(Beginning of MATERIAL SUPPLIED)

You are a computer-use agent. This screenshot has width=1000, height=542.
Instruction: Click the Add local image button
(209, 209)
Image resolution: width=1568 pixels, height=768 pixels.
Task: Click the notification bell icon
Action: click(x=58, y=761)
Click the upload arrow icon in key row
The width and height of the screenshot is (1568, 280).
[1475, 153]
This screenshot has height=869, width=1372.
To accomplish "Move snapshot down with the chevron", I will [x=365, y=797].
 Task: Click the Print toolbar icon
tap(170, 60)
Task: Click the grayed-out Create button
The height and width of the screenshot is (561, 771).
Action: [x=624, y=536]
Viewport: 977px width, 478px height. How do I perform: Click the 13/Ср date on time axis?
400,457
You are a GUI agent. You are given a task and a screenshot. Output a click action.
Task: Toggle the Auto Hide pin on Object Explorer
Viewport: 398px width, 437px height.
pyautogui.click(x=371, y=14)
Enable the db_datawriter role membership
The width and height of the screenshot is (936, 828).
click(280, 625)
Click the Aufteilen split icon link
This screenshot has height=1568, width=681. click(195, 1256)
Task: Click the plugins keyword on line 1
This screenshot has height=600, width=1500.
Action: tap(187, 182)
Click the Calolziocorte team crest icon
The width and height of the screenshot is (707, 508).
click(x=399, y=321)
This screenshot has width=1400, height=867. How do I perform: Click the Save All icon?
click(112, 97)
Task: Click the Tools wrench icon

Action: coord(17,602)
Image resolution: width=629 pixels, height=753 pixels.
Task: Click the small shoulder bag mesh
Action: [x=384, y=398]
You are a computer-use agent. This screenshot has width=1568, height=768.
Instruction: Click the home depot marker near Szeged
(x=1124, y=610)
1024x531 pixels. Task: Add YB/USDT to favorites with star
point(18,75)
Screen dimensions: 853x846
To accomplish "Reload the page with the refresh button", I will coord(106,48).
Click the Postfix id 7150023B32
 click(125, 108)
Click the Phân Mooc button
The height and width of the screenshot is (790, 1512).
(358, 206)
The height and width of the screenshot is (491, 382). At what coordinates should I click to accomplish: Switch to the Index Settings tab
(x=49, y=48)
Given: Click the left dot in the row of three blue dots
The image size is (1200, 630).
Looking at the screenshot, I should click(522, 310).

(End of MATERIAL SUPPLIED)

# WHAT YOU NEED TO DO
Copy every line of the listing, exact to the last character.

# TASK OUTPUT
You are a computer-use agent. This screenshot has width=1000, height=542.
Instruction: Click the Add local image button
(209, 209)
Image resolution: width=1568 pixels, height=768 pixels.
Task: Click the notification bell icon
Action: click(x=58, y=761)
Click the upload arrow icon in key row
The width and height of the screenshot is (1568, 280).
[1475, 153]
This screenshot has height=869, width=1372.
To accomplish "Move snapshot down with the chevron", I will [x=365, y=797].
 Task: Click the Print toolbar icon
tap(170, 60)
Task: Click the grayed-out Create button
The height and width of the screenshot is (561, 771).
Action: [x=624, y=536]
Viewport: 977px width, 478px height. How do I perform: Click the 13/Ср date on time axis?
400,457
You are a GUI agent. You are given a task and a screenshot. Output a click action.
Task: Toggle the Auto Hide pin on Object Explorer
Viewport: 398px width, 437px height.
pyautogui.click(x=371, y=14)
Enable the db_datawriter role membership
The width and height of the screenshot is (936, 828).
click(280, 625)
Click the Aufteilen split icon link
This screenshot has height=1568, width=681. click(195, 1256)
Task: Click the plugins keyword on line 1
This screenshot has height=600, width=1500.
Action: tap(187, 182)
Click the Calolziocorte team crest icon
The width and height of the screenshot is (707, 508).
click(x=399, y=321)
This screenshot has width=1400, height=867. How do I perform: Click the Save All icon?
click(112, 97)
Task: Click the Tools wrench icon

Action: coord(17,602)
Image resolution: width=629 pixels, height=753 pixels.
Task: Click the small shoulder bag mesh
Action: [x=384, y=398]
You are a computer-use agent. This screenshot has width=1568, height=768.
Instruction: Click the home depot marker near Szeged
(x=1124, y=610)
1024x531 pixels. Task: Add YB/USDT to favorites with star
point(18,75)
Screen dimensions: 853x846
To accomplish "Reload the page with the refresh button", I will coord(106,48).
Click the Postfix id 7150023B32
 click(125, 108)
Click the Phân Mooc button
The height and width of the screenshot is (790, 1512).
(358, 206)
The height and width of the screenshot is (491, 382). At what coordinates should I click to accomplish: Switch to the Index Settings tab
(x=49, y=48)
Given: Click the left dot in the row of three blue dots
The image size is (1200, 630).
Looking at the screenshot, I should click(522, 310).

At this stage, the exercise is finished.